▶ **Brief**: Whatever appears in the entries must be given again exactly.

* * * * *

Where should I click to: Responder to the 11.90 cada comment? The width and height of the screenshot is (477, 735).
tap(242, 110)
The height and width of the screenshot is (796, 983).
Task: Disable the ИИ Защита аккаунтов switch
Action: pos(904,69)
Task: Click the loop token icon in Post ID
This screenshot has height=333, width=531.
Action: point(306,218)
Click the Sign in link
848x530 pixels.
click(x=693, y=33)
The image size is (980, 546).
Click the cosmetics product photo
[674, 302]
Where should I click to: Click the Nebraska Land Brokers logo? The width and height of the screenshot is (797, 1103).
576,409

* * * * *

▶ **Answer to this task**:
Where should I click to: Responder to the 11.90 cada comment? The width and height of the screenshot is (477, 735).
tap(242, 110)
The height and width of the screenshot is (796, 983).
Task: Disable the ИИ Защита аккаунтов switch
Action: pos(904,69)
Task: Click the loop token icon in Post ID
This screenshot has height=333, width=531.
Action: point(306,218)
Click the Sign in link
848x530 pixels.
click(x=693, y=33)
The image size is (980, 546).
Click the cosmetics product photo
[674, 302]
Where should I click to: Click the Nebraska Land Brokers logo? The width and height of the screenshot is (797, 1103).
576,409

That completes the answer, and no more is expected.